### INFORMATION
****************************************

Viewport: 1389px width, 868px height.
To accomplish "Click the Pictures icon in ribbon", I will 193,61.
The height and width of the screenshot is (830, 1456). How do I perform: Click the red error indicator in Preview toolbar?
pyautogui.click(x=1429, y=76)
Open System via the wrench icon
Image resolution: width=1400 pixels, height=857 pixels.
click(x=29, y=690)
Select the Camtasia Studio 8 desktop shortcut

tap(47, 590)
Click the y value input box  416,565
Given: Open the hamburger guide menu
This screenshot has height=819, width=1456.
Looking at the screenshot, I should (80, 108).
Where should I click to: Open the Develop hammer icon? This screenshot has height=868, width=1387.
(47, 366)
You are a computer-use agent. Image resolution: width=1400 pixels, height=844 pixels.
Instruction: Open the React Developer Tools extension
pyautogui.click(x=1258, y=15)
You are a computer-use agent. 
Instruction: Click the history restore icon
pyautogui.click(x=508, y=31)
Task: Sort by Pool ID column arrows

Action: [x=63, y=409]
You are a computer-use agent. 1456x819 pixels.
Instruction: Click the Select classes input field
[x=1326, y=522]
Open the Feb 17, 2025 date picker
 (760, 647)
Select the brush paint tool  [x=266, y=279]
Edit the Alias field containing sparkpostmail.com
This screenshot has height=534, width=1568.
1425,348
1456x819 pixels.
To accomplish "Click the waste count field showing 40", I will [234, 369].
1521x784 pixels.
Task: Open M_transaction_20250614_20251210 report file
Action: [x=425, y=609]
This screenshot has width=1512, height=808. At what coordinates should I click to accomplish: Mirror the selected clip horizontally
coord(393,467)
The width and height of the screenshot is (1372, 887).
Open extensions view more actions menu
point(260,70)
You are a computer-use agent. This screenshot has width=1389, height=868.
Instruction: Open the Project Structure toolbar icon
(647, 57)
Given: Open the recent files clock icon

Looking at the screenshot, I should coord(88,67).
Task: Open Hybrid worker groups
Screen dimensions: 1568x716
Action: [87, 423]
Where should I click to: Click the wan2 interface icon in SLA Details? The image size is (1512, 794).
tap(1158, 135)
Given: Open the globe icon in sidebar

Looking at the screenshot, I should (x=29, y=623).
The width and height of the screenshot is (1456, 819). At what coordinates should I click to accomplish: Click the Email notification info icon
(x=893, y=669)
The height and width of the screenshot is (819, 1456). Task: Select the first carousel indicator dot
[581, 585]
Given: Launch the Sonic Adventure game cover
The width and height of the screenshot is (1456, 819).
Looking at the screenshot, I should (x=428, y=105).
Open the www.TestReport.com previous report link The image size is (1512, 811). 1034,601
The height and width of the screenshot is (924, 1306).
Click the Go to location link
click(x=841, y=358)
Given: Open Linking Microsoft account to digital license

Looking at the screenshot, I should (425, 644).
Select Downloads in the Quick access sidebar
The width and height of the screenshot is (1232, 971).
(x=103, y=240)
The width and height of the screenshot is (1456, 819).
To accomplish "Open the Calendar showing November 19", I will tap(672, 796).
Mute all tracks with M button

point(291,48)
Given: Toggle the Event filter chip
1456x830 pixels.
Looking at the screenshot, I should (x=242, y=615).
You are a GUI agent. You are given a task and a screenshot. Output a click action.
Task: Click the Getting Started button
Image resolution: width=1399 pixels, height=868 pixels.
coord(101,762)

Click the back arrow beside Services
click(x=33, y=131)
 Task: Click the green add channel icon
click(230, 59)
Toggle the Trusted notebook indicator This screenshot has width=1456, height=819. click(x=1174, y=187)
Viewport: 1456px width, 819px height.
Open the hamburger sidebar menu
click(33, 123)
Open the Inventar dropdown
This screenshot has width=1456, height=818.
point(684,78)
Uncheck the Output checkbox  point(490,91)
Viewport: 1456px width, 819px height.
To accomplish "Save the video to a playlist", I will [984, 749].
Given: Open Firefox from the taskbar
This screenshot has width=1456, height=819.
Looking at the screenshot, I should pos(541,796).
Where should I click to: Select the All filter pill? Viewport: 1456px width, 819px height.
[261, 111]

****************************************

### TASK TO CARRY OUT
Show each line of the listing that holds the string "Output".

### TASK SOLUTION
You are a GUI agent. You are given a task and a screenshot. Output a click action.
Uncheck the Output checkbox  point(490,91)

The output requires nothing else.